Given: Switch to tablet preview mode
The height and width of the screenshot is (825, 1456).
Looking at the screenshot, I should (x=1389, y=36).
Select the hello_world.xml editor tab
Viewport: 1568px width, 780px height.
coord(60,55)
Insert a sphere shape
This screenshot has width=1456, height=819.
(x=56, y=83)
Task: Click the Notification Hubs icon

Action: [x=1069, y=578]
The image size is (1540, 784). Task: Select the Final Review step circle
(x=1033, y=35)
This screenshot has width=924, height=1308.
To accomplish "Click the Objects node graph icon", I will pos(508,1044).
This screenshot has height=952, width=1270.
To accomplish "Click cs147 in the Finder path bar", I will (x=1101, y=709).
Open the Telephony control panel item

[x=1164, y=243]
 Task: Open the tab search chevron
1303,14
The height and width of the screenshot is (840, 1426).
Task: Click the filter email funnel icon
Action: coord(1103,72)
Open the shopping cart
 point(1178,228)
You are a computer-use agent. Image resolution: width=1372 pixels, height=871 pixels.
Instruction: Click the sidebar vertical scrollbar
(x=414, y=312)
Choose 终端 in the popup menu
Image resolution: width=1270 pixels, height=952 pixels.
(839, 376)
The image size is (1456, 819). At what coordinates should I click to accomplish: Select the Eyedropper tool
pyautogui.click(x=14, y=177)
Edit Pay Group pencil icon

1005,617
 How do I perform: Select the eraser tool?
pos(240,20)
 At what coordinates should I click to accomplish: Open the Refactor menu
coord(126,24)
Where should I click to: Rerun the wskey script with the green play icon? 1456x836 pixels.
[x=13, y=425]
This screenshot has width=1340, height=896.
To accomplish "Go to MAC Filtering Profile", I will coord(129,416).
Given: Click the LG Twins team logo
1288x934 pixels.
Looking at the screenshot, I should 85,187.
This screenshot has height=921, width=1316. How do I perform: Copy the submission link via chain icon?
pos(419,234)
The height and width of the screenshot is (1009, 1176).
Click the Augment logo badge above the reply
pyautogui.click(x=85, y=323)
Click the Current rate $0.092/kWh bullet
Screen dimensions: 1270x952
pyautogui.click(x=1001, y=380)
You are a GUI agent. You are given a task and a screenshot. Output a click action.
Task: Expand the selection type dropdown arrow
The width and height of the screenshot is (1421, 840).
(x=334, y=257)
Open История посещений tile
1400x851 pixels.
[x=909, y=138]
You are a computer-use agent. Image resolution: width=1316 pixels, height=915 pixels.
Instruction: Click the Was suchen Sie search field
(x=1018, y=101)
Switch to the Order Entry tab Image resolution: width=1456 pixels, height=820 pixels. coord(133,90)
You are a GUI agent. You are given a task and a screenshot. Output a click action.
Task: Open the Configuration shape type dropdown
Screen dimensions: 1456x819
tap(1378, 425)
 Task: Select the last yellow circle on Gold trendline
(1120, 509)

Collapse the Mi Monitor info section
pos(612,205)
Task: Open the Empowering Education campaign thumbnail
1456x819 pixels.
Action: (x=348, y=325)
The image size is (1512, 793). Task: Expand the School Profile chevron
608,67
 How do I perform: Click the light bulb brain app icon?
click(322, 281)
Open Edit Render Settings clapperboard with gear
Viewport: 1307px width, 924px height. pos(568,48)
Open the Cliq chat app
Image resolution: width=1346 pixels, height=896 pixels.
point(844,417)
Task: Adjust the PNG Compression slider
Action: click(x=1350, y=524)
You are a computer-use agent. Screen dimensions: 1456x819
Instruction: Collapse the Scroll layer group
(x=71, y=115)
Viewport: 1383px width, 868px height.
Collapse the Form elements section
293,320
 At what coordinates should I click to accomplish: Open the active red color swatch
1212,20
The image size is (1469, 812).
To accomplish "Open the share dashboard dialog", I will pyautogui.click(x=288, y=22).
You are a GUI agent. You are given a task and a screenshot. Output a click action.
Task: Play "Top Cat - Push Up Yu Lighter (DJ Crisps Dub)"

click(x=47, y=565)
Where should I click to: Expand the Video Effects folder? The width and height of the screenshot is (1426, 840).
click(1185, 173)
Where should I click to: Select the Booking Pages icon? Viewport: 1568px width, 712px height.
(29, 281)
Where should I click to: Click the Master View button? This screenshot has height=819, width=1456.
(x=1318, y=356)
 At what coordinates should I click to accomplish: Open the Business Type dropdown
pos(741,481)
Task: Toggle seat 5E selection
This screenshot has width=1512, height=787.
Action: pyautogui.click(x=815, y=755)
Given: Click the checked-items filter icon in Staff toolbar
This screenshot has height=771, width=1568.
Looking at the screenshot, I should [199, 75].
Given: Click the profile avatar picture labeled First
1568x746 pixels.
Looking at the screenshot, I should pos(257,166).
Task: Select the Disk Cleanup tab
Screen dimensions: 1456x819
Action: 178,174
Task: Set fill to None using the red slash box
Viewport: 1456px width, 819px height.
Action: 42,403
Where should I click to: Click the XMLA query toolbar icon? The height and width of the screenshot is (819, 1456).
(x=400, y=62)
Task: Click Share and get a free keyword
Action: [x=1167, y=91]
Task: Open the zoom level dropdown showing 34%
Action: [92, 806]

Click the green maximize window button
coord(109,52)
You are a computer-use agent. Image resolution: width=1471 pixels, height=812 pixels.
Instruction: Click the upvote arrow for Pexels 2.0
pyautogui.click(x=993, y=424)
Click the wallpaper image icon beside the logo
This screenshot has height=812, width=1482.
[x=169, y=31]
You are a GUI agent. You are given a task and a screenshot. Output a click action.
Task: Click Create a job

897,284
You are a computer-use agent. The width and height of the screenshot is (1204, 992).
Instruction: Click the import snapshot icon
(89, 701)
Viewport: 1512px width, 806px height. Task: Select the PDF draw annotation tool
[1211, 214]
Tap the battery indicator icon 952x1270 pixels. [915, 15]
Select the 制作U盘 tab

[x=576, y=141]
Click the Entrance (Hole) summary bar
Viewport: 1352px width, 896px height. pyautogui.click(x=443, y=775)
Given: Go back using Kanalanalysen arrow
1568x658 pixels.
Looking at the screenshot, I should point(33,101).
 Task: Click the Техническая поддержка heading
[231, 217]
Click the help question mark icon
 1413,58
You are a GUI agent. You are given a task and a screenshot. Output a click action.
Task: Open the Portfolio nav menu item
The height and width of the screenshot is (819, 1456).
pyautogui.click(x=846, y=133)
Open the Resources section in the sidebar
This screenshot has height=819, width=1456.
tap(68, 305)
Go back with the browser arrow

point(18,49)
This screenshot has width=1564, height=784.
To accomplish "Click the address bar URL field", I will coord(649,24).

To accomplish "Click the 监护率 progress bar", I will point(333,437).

+===+

ASSIGNMENT -
The full set of entries, copied exactly, is the expected answer.

TASK RESULT -
Given: Switch to tablet preview mode
The height and width of the screenshot is (825, 1456).
Looking at the screenshot, I should (x=1389, y=36).
Select the hello_world.xml editor tab
Viewport: 1568px width, 780px height.
coord(60,55)
Insert a sphere shape
This screenshot has width=1456, height=819.
(x=56, y=83)
Task: Click the Notification Hubs icon

Action: [x=1069, y=578]
The image size is (1540, 784). Task: Select the Final Review step circle
(x=1033, y=35)
This screenshot has width=924, height=1308.
To accomplish "Click the Objects node graph icon", I will pos(508,1044).
This screenshot has height=952, width=1270.
To accomplish "Click cs147 in the Finder path bar", I will (x=1101, y=709).
Open the Telephony control panel item

[x=1164, y=243]
 Task: Open the tab search chevron
1303,14
The height and width of the screenshot is (840, 1426).
Task: Click the filter email funnel icon
Action: coord(1103,72)
Open the shopping cart
 point(1178,228)
You are a computer-use agent. Image resolution: width=1372 pixels, height=871 pixels.
Instruction: Click the sidebar vertical scrollbar
(x=414, y=312)
Choose 终端 in the popup menu
Image resolution: width=1270 pixels, height=952 pixels.
(839, 376)
The image size is (1456, 819). At what coordinates should I click to accomplish: Select the Eyedropper tool
pyautogui.click(x=14, y=177)
Edit Pay Group pencil icon

1005,617
 How do I perform: Select the eraser tool?
pos(240,20)
 At what coordinates should I click to accomplish: Open the Refactor menu
coord(126,24)
Where should I click to: Rerun the wskey script with the green play icon? 1456x836 pixels.
[x=13, y=425]
This screenshot has width=1340, height=896.
To accomplish "Go to MAC Filtering Profile", I will coord(129,416).
Given: Click the LG Twins team logo
1288x934 pixels.
Looking at the screenshot, I should 85,187.
This screenshot has height=921, width=1316. How do I perform: Copy the submission link via chain icon?
pos(419,234)
The height and width of the screenshot is (1009, 1176).
Click the Augment logo badge above the reply
pyautogui.click(x=85, y=323)
Click the Current rate $0.092/kWh bullet
Screen dimensions: 1270x952
pyautogui.click(x=1001, y=380)
You are a GUI agent. You are given a task and a screenshot. Output a click action.
Task: Expand the selection type dropdown arrow
The width and height of the screenshot is (1421, 840).
(x=334, y=257)
Open История посещений tile
1400x851 pixels.
[x=909, y=138]
You are a computer-use agent. Image resolution: width=1316 pixels, height=915 pixels.
Instruction: Click the Was suchen Sie search field
(x=1018, y=101)
Switch to the Order Entry tab Image resolution: width=1456 pixels, height=820 pixels. coord(133,90)
You are a GUI agent. You are given a task and a screenshot. Output a click action.
Task: Open the Configuration shape type dropdown
Screen dimensions: 1456x819
tap(1378, 425)
 Task: Select the last yellow circle on Gold trendline
(1120, 509)

Collapse the Mi Monitor info section
pos(612,205)
Task: Open the Empowering Education campaign thumbnail
1456x819 pixels.
Action: (x=348, y=325)
The image size is (1512, 793). Task: Expand the School Profile chevron
608,67
 How do I perform: Click the light bulb brain app icon?
click(322, 281)
Open Edit Render Settings clapperboard with gear
Viewport: 1307px width, 924px height. pos(568,48)
Open the Cliq chat app
Image resolution: width=1346 pixels, height=896 pixels.
point(844,417)
Task: Adjust the PNG Compression slider
Action: click(x=1350, y=524)
You are a computer-use agent. Screen dimensions: 1456x819
Instruction: Collapse the Scroll layer group
(x=71, y=115)
Viewport: 1383px width, 868px height.
Collapse the Form elements section
293,320
 At what coordinates should I click to accomplish: Open the active red color swatch
1212,20
The image size is (1469, 812).
To accomplish "Open the share dashboard dialog", I will pyautogui.click(x=288, y=22).
You are a GUI agent. You are given a task and a screenshot. Output a click action.
Task: Play "Top Cat - Push Up Yu Lighter (DJ Crisps Dub)"

click(x=47, y=565)
Where should I click to: Expand the Video Effects folder? The width and height of the screenshot is (1426, 840).
click(1185, 173)
Where should I click to: Select the Booking Pages icon? Viewport: 1568px width, 712px height.
(29, 281)
Where should I click to: Click the Master View button? This screenshot has height=819, width=1456.
(x=1318, y=356)
 At what coordinates should I click to accomplish: Open the Business Type dropdown
pos(741,481)
Task: Toggle seat 5E selection
This screenshot has width=1512, height=787.
Action: pyautogui.click(x=815, y=755)
Given: Click the checked-items filter icon in Staff toolbar
This screenshot has height=771, width=1568.
Looking at the screenshot, I should [199, 75].
Given: Click the profile avatar picture labeled First
1568x746 pixels.
Looking at the screenshot, I should pos(257,166).
Task: Select the Disk Cleanup tab
Screen dimensions: 1456x819
Action: 178,174
Task: Set fill to None using the red slash box
Viewport: 1456px width, 819px height.
Action: 42,403
Where should I click to: Click the XMLA query toolbar icon? The height and width of the screenshot is (819, 1456).
(x=400, y=62)
Task: Click Share and get a free keyword
Action: [x=1167, y=91]
Task: Open the zoom level dropdown showing 34%
Action: [92, 806]

Click the green maximize window button
coord(109,52)
You are a computer-use agent. Image resolution: width=1471 pixels, height=812 pixels.
Instruction: Click the upvote arrow for Pexels 2.0
pyautogui.click(x=993, y=424)
Click the wallpaper image icon beside the logo
This screenshot has height=812, width=1482.
[x=169, y=31]
You are a GUI agent. You are given a task and a screenshot. Output a click action.
Task: Click Create a job

897,284
You are a computer-use agent. The width and height of the screenshot is (1204, 992).
Instruction: Click the import snapshot icon
(89, 701)
Viewport: 1512px width, 806px height. Task: Select the PDF draw annotation tool
[1211, 214]
Tap the battery indicator icon 952x1270 pixels. [915, 15]
Select the 制作U盘 tab

[x=576, y=141]
Click the Entrance (Hole) summary bar
Viewport: 1352px width, 896px height. pyautogui.click(x=443, y=775)
Given: Go back using Kanalanalysen arrow
1568x658 pixels.
Looking at the screenshot, I should point(33,101).
 Task: Click the Техническая поддержка heading
[231, 217]
Click the help question mark icon
 1413,58
You are a GUI agent. You are given a task and a screenshot. Output a click action.
Task: Open the Portfolio nav menu item
The height and width of the screenshot is (819, 1456).
pyautogui.click(x=846, y=133)
Open the Resources section in the sidebar
This screenshot has height=819, width=1456.
tap(68, 305)
Go back with the browser arrow

point(18,49)
This screenshot has width=1564, height=784.
To accomplish "Click the address bar URL field", I will coord(649,24).

To accomplish "Click the 监护率 progress bar", I will point(333,437).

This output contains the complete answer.